Le plus simple c’était d’en finir avec le meurtre de Dravet en suivant l’ordre chronologique.
— Après avoir quitté cette pièce, vous êtes redescendue à l’étage inférieur avec Lucienne ?
En entendant le nom de sa fille, elle a eu des larmes plein les yeux. Je les ai vues perler au bord de ses longs cils, y trembler un instant avant de couler sur son beau visage torturé.
— Vous l’avez rapidement mise au lit ?
Elle m’a fait un signe qui pouvait passer pour affirmatif, mais je pense qu’en réalité elle voulait chasser de ses cils d’autres larmes qui s’y accumulaient.
— Puis vous êtes allée au salon, au vrai, pour tuer votre mari qui s’y trouvait. Par exemple je ne comprends pas…
— À midi je lui avais fait prendre trois lentérules de phénobarbital dans des chocolats. Elles contiennent plusieurs substances différentes qui se dissolvent les unes après les autres, entretenant le sommeil. On peut, suivant les doses, garder quelqu’un endormi pendant des heures et des heures…
Un faible sourire a plissé une seconde sa bouche :
— La preuve…
— Donc, il dormait ?
— Oui.
Elle savait très bien ce que je pensais. Si jamais les choses se gâtaient pour elle, aucun jury ne lui accorderait des circonstances atténuantes. Elle avait assassiné froidement, au bout d’une lente, longue et savante préméditation, un homme endormi.
— Je vous fais peur, hein ? Vous pensez que je suis un monstre.
J’ai haussé les épaules.
— Ce n’est pas un homme comme moi qui peut vous juger.
Elle a avancé doucement sa main, comme au cinéma. Le temps d’un éclair, il m’a semblé que tout recommençait.
J’ai pris sa main et l’ai pressée. Je ne demandais au ciel que quelques minutes de répit. Je redoutais un coup de sonnette ou l’aigre appel du téléphone.
— Personne ne s’est inquiété de son absence, hier après-midi ?
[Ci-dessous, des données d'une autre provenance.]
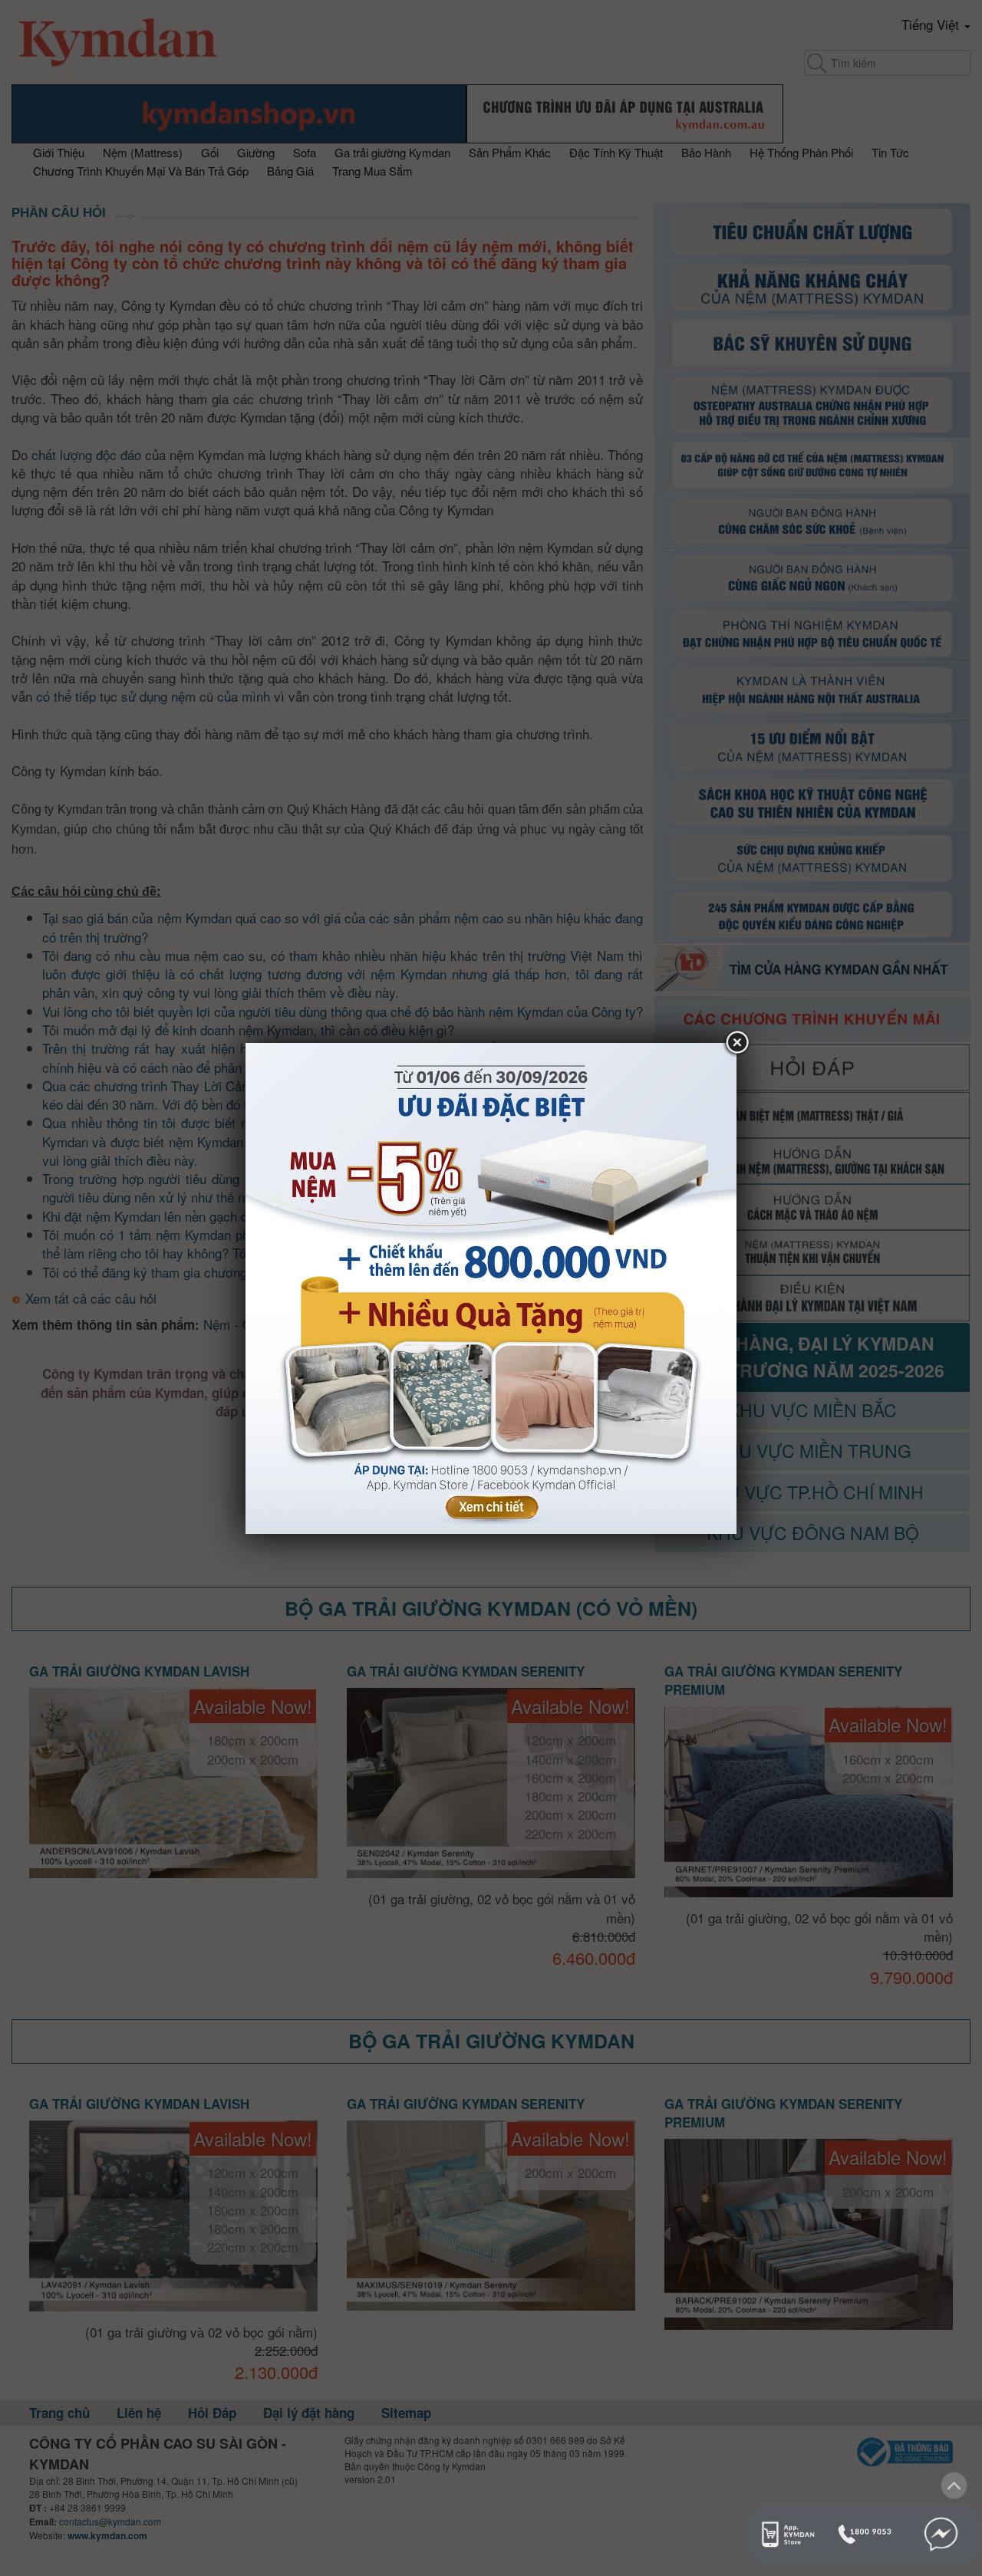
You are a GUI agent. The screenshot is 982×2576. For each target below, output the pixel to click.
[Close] (736, 1043)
— Si : sa maîtresse. Le matin, les ateliers travaillaient. Elle venait le voir au bureau avec beaucoup d’impudeur, et j’ai su par la secrétaire de mon mari qu’ils avaient eu une altercation au sujet du réveillon. En fin d’après-midi elle a appelé ici, sans se nommer. Elle demandait Jérôme. J’ai répondu qu’il était parti.
— J’espère que la police sera au courant de l’incident ?
— Sûrement.
— Il sert la thèse du suicide. À propos, comment les flics ont-ils réagi ?
Elle a réfléchi.
— Je ne sais pas.
— Enfin, quelles ont été leurs attitudes ?
— Ils sont comme les médecins, ils ne disent rien. Ils ont pris des photographies et des mesures. Ils ont mis le revolver dans une pochette de cellophane.
— Et puis ?
— Ils ont posé les scellés sur la porte du salon ! Je n’aimais pas beaucoup cela. Je m’imaginais que lorsque la police se trouvait en face d’un suicide évident elle ne s’entourait pas d’autant de précautions.
Mais ce n’était là, au fond, qu’une opinion de profane. Si les inspecteurs avaient eu des doutes, ils auraient fouillé toute la maison.
— Bon. Vous l’avez tué… Vous portiez des gants, je suppose ?
— Oui. Mais c’est lui qui a tiré. Vous comprenez, je n’ai fait que lui tenir la main.
Comme on tient la main à un analphabète pour lui faire signer une pièce. Elle lui avait fait signer sa mort.
— Deux gouttes de sang ont giclé sur votre manche.
— J’ai bien vu que ces taches vous troublaient. Elles vous troublaient avant que nous découvrions le corps. J’ai presque failli vous quitter à la sortie du café.
Les paroles étaient cruelles, mais sa main les corrigeait par de petites pressions.
— Qu’avez-vous fait des gants ?
— Je les ai jetés dans un égout au cours de notre promenade au clair de lune ; vous ne vous en êtes pas rendu compte ?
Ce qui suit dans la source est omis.